Outre Lubitsch et La Cava, Salvadori évoque comme références Jonathan Demme et ses deux comédies des années 80 : Something Wild et Married to the Mob, des récits d’émancipation, avec des personnages féminins forts. Voici ce qu’il dit :

Avant le tournage, j’ai aussi montré ces deux films au chef Opérateur et à Adèle. Pour En liberté ! , l’aiguillon des séries m’a peut-être piqué : que lui opposer ? Qu’opposer à cette sur-scénarisation, ces digressions ou ces rebondissements, ce foisonnement de personnages ? Une fausse intrigue, une linéarité, une ironie sur le récit , une forme.
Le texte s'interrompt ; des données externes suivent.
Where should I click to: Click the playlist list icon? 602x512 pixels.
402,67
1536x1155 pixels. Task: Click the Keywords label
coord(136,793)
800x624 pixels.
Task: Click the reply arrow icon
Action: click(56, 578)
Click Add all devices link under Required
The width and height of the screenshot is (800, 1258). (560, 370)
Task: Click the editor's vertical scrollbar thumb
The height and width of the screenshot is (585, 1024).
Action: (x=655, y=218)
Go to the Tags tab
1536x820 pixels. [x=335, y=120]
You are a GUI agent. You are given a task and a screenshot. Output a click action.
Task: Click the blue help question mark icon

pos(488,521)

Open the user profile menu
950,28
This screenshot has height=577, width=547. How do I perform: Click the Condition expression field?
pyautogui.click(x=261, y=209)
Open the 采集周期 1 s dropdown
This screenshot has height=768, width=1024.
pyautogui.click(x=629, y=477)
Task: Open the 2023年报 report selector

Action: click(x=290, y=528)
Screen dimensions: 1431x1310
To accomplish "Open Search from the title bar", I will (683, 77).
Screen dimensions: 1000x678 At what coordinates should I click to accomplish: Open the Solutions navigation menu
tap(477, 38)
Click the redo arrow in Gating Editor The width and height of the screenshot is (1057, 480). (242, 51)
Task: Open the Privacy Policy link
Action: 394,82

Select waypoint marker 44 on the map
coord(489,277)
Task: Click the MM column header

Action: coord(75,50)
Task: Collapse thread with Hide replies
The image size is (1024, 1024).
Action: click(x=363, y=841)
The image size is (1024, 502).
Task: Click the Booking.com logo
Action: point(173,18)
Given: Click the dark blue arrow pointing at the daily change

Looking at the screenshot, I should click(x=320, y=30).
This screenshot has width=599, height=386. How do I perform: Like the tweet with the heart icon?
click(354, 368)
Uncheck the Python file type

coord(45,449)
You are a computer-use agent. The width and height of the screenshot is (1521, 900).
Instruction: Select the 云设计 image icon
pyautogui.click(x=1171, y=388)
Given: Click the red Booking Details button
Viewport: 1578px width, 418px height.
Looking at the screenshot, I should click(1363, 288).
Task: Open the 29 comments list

C’est ce que j’ai essayé de faire. A l’ arrivée, le sujet de « En liberté ! » porte peut-être d’abord sur l’importance de la fiction et du cinéma dans nos vies et sur la croyance en mon métier et en son utilité. Ce thème l’irrigue.

© Memento Films Distribution

Cette ironie sur le sujet est parfaitement reflétée par la répétition et les variations autour de la scène d’ouverture, traduction littérale du film que se fait le jeune fils du Capitaine Santi, sur son héroïque père, (soi-disant) tombé au front. Interrogation à la fois ludique et fiévreuse sur les jeux des apparences, des rôles assignés, sur les limites de la bienséance et de la violence, sur la norme et le degré de folie à ne pas dépasser, En liberté confirme le statut totalement à part de Pierre Salvadori dans la comédie. Une comédie jouissive qui prend au sérieux ses personnages et ses spectateurs. Une comédie, au sens le plus noble du terme, qui tout en étant très écrite, dynamite totalement les codes, comme les deux Bonnie and Clyde cabossés que sont Yvonne et Antoine.